Element lookup records
------------

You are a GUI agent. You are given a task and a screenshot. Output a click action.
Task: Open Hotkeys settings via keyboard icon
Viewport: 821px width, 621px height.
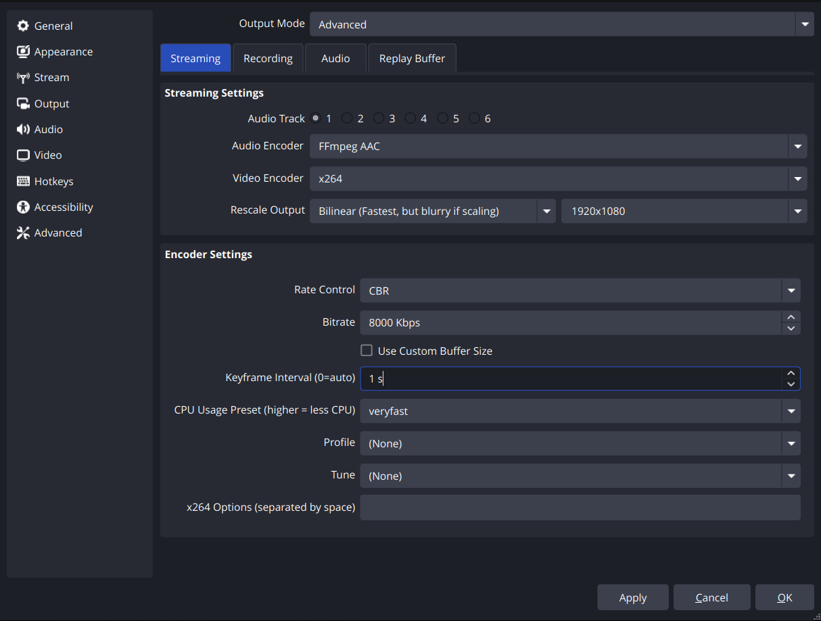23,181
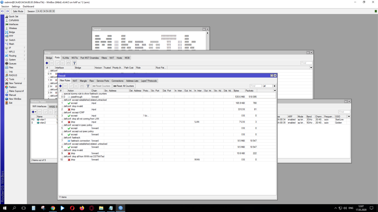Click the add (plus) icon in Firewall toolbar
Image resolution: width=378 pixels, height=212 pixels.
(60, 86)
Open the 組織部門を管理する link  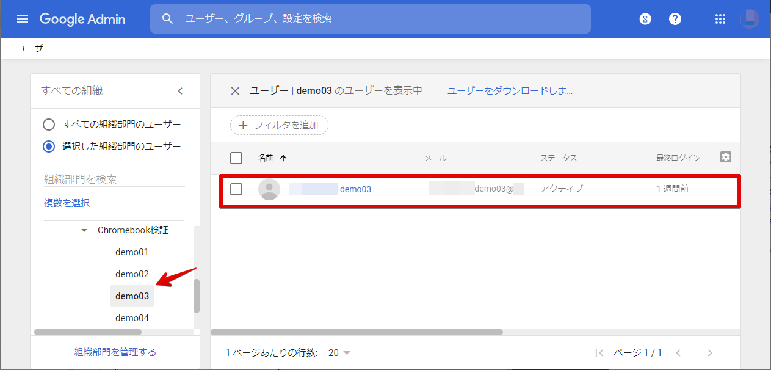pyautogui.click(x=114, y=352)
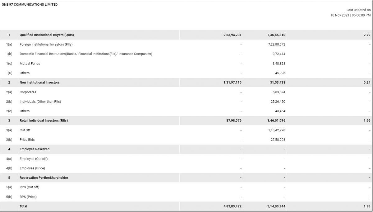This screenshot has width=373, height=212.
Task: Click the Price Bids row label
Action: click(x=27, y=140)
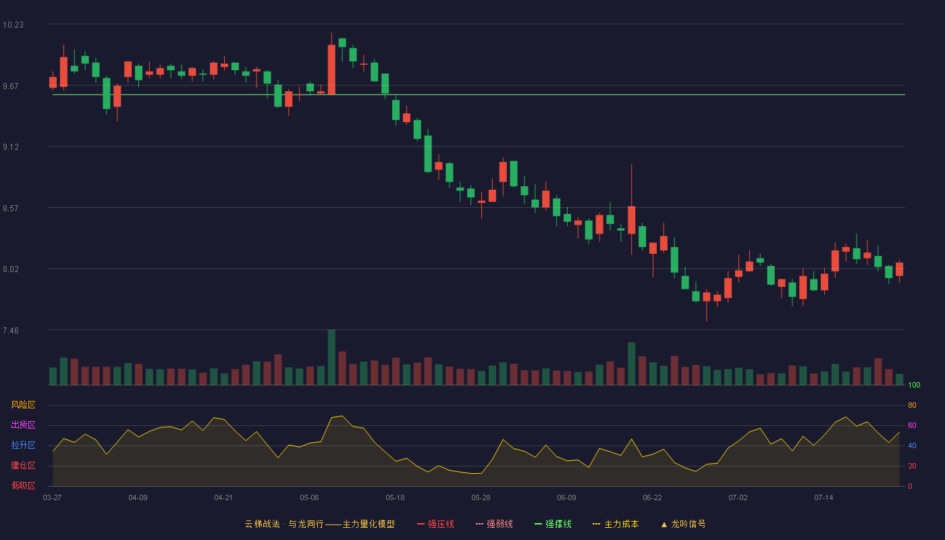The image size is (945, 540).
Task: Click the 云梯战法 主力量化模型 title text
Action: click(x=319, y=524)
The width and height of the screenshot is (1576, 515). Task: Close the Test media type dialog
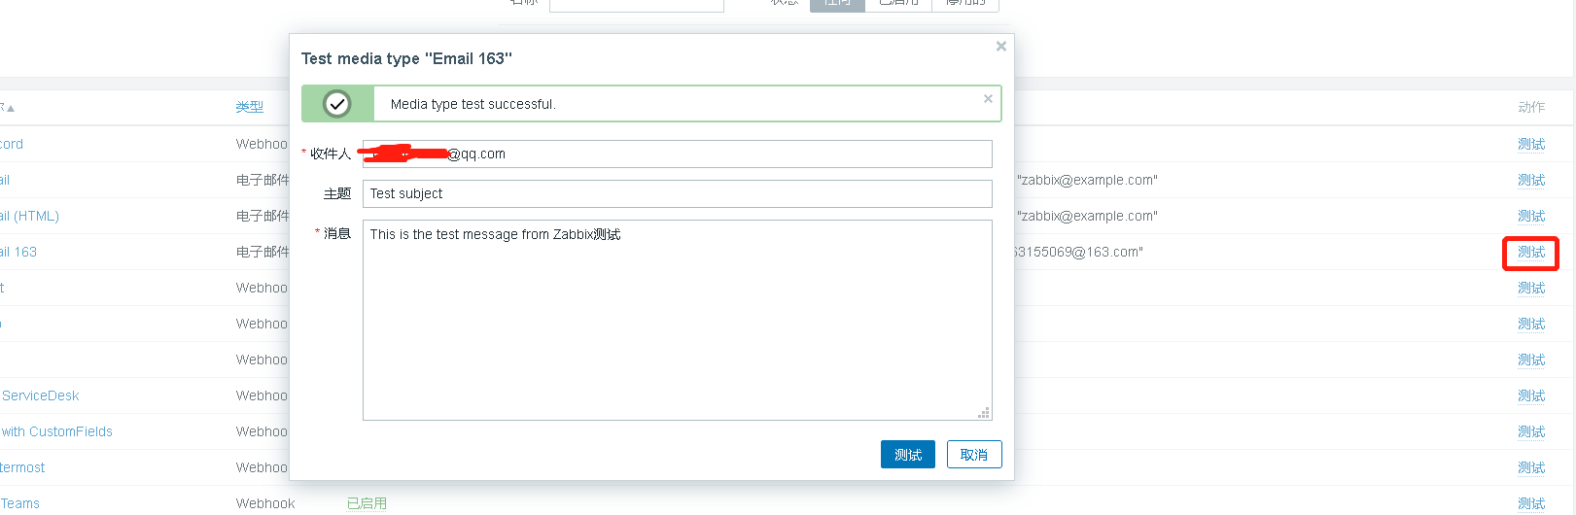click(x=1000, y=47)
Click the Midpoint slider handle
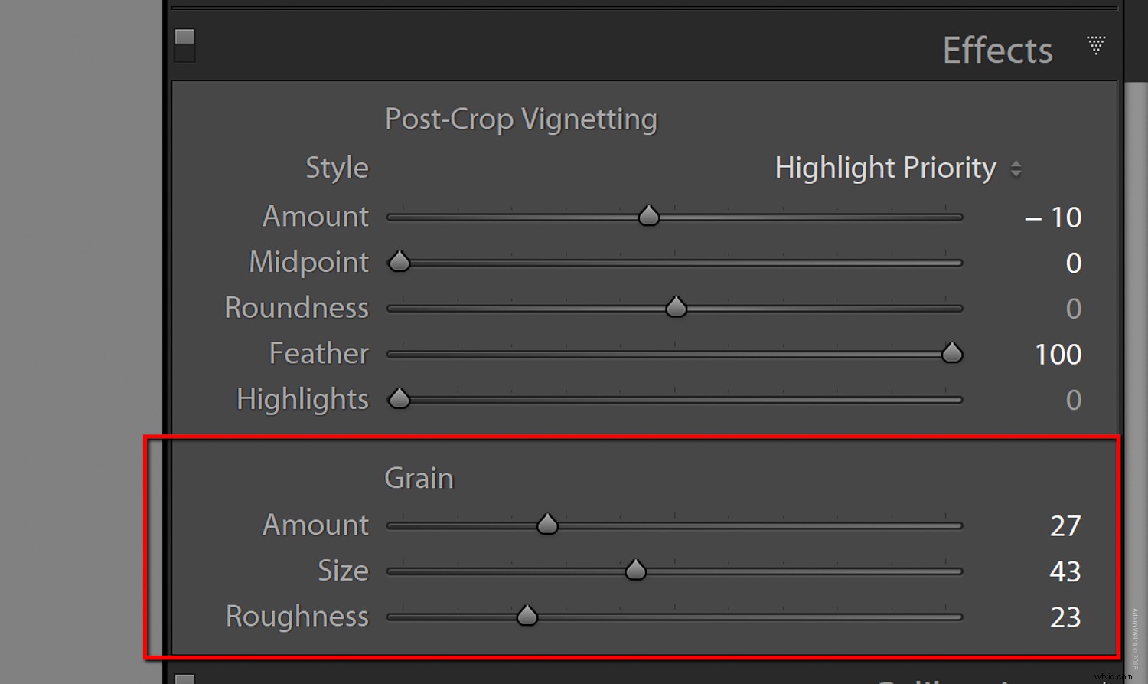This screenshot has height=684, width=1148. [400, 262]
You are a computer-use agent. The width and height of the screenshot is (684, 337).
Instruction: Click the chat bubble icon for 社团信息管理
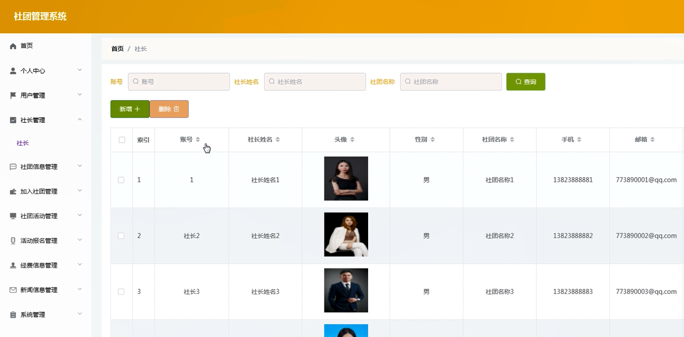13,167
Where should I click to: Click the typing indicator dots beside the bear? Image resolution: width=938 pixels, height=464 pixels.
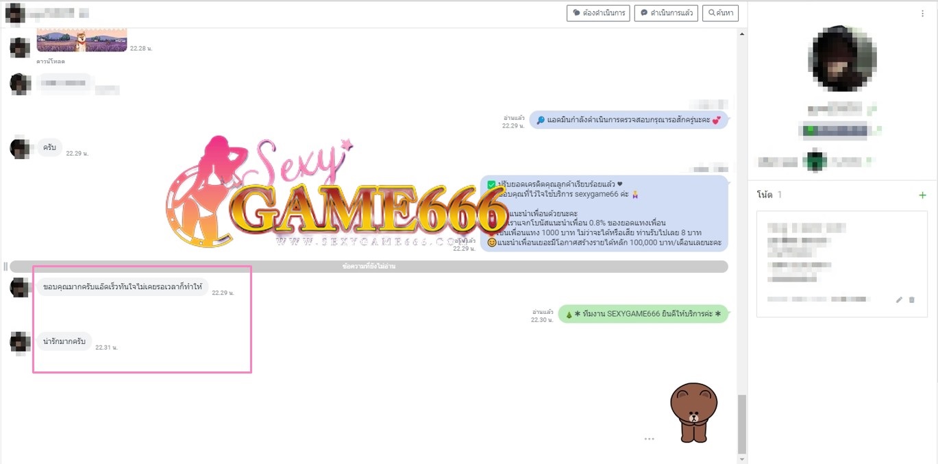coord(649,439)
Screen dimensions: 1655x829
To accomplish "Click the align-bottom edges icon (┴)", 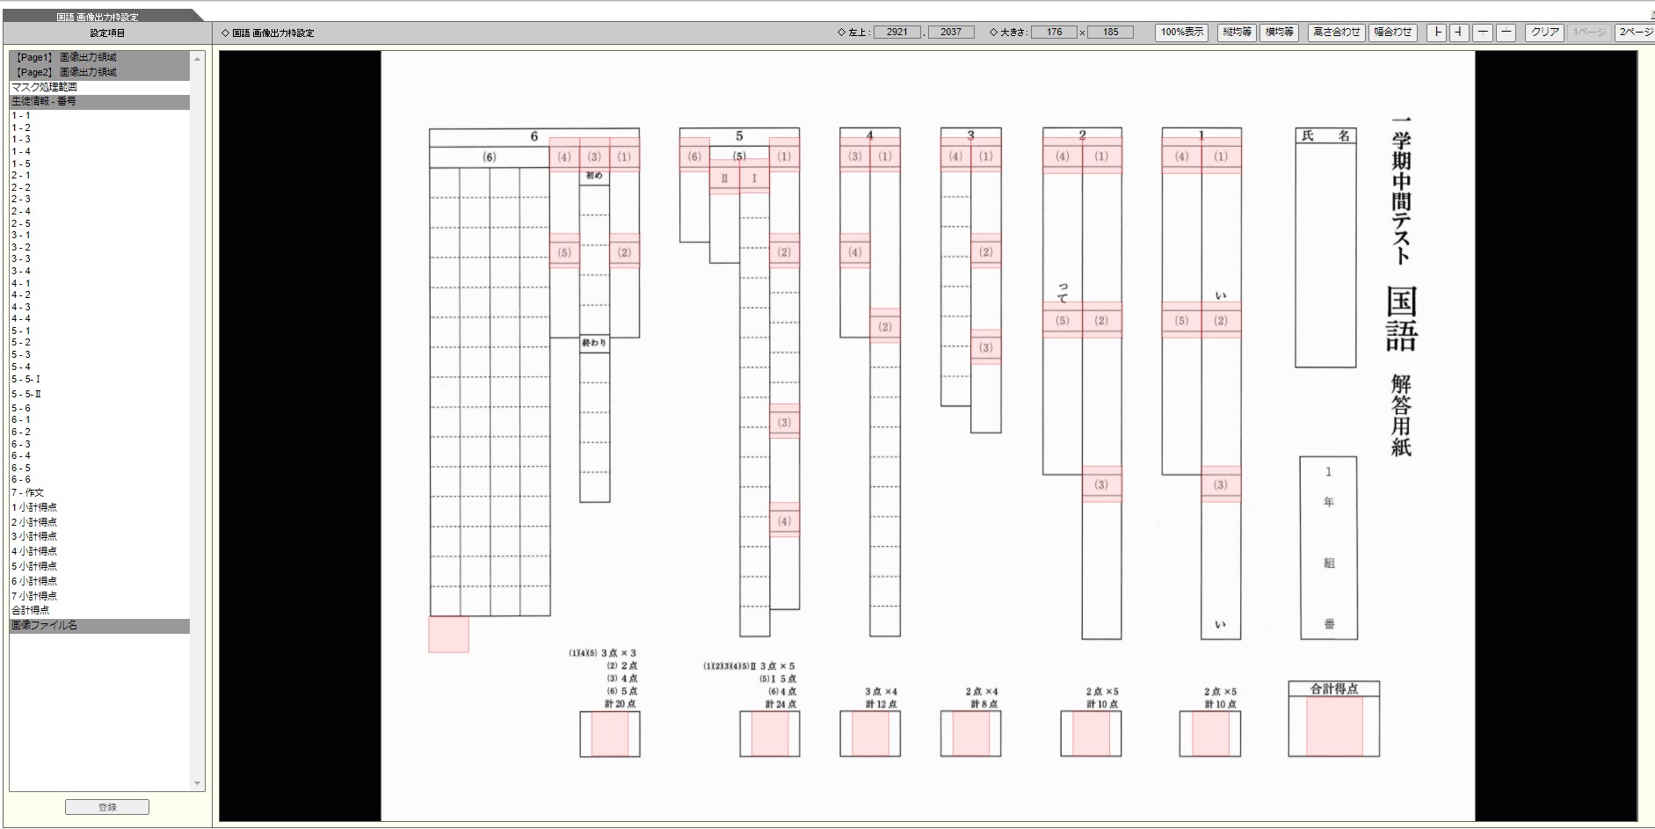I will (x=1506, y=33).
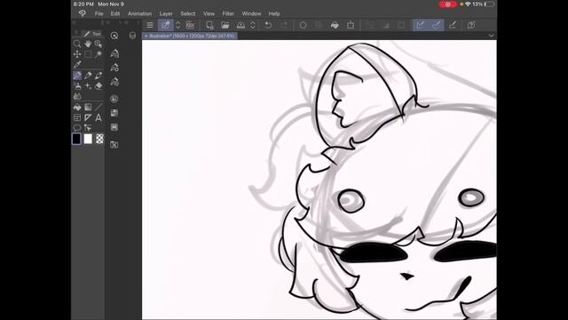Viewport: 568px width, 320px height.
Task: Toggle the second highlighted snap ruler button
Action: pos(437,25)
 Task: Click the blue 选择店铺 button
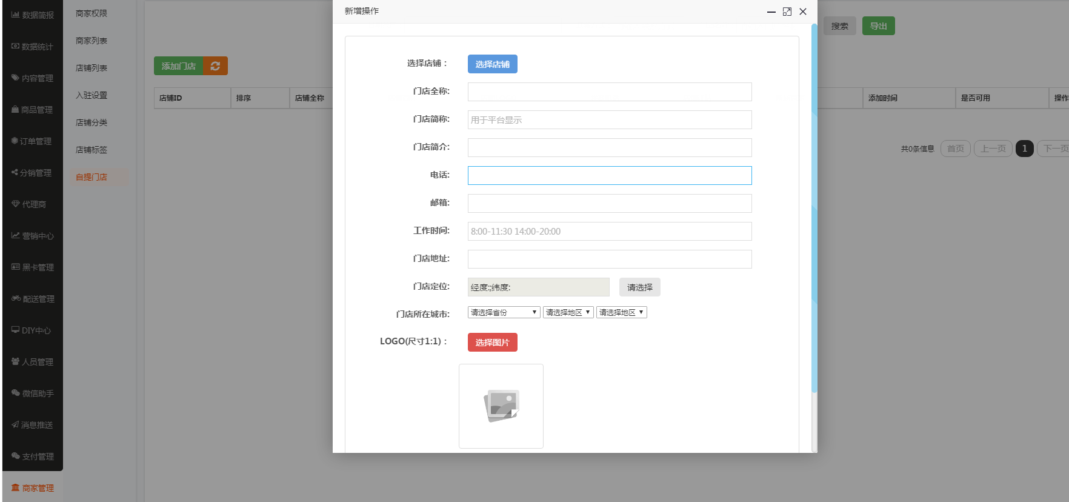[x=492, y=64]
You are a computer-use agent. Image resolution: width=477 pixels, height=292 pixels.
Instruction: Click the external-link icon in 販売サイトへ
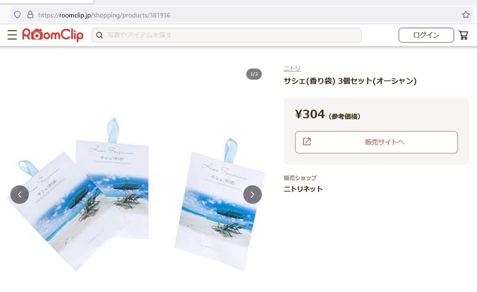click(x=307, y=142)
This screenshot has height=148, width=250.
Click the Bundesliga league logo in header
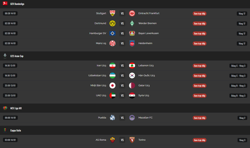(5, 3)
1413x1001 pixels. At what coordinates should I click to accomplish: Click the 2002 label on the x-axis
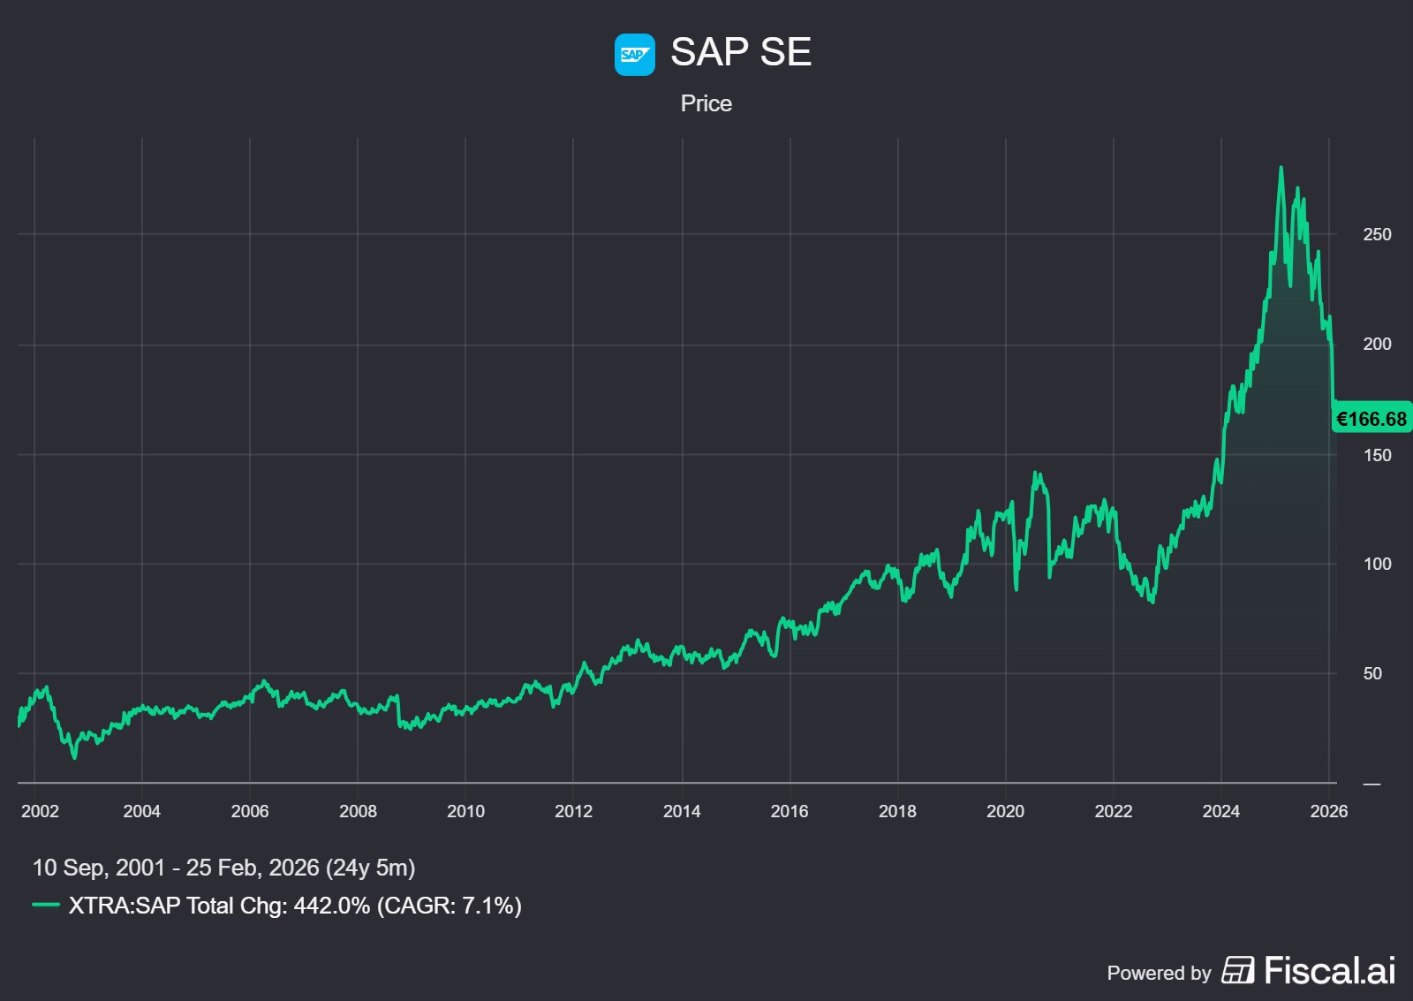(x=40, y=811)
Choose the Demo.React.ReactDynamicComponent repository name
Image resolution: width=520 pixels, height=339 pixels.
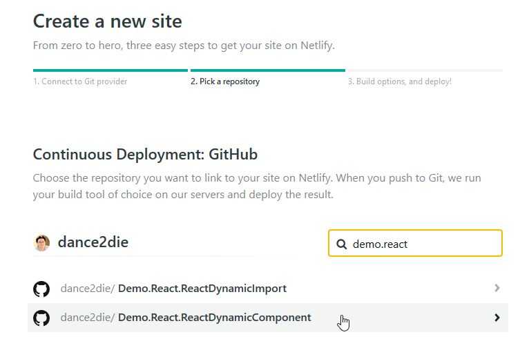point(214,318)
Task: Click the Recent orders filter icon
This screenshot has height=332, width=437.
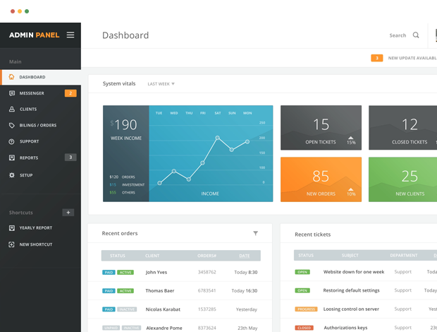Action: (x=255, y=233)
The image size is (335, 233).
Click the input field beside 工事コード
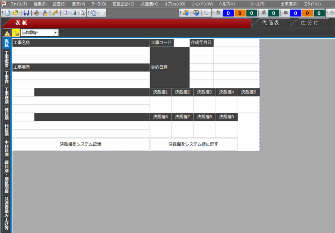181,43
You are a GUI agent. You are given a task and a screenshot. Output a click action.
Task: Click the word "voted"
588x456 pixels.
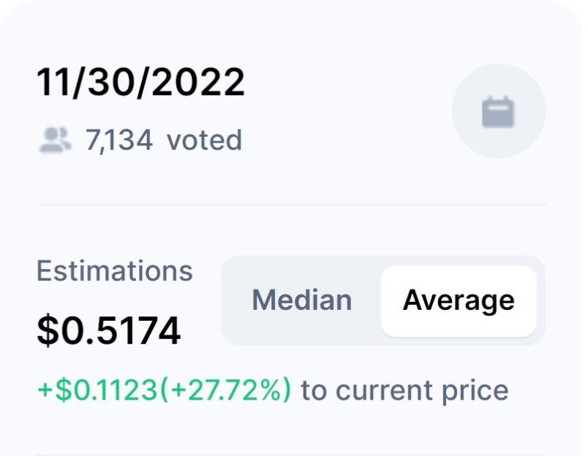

------------

* Brief:
Please write out the stretch of material from the line containing "This screenshot has height=148, width=250." through the line containing "point(214,318)", both ends included, with the requests kept as they are and every coordinate in the answers multiplied by 1.5 and rounded to a whole number, halves rounded up. Leave the pictures out.

* Answer to the exercise:
This screenshot has height=148, width=250.
Click the Bundesliga league logo in header
(8, 5)
1413x1001 pixels. At what coordinates should I click to accomplish: Click the 2002 label on the x-axis
(x=60, y=1217)
Choose the Demo.React.ReactDynamicComponent repository name
Image resolution: width=520 pixels, height=339 pixels.
point(321,477)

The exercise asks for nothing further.